Five Years Later
September 8, 2003
I have an older, kind of broken-down laptop that I wanted to do some research and testing on, so I installed a fresh install of a new operating system on it. Having a slow processor, I chose an operating system with relatively low system requirements, but it still managed to include an advanced XML aggregator integrated right into the operating system.
The aggregator includes configurable settings for retrieving feeds, support for rich content right in the feeds themselves, an attractive branded UI for each feed, and strong tools for managing subscription lists. Best of all, the aggregator works flawlessly with the integrated web browser, which also supports a new XML format that's similar to the now-defunct DeepLeap's site metadata files, allowing for the display of standardized navigational elements across many different types of websites.
There's also support built right in for the seamless display of video content regardless of source, with first-class television tuner support and video overlay. and keyword-searchable television listings. Best of all, this operating system runs almost every common application that I want to use, from instant messaging clients to games to Microsoft Office, except for some very unusual or brand-new programs.
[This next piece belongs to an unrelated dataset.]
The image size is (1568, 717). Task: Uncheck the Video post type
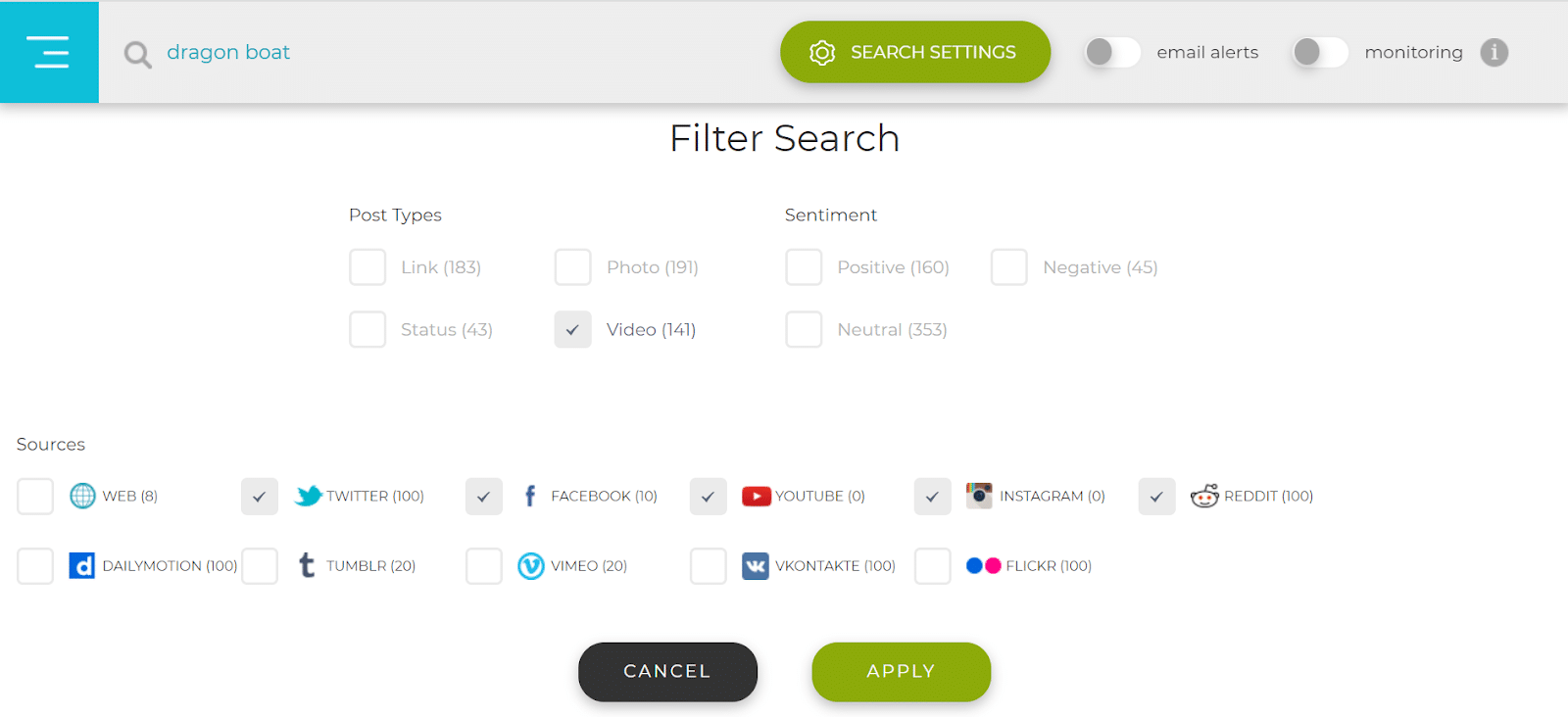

Setup took about half an hour, and my wifi network's already running on the machine, streaming MP3s from my server. The first time I started up, all my devices were recognized and the list of default subscriptions were displayed right on my desktop. It doesn't even have any DRM features or required activation built into the OS, though it does seem to be slightly prone to instability if you're not careful about which applications and devices you use.
The operating system I installed on my computer is Windows 98.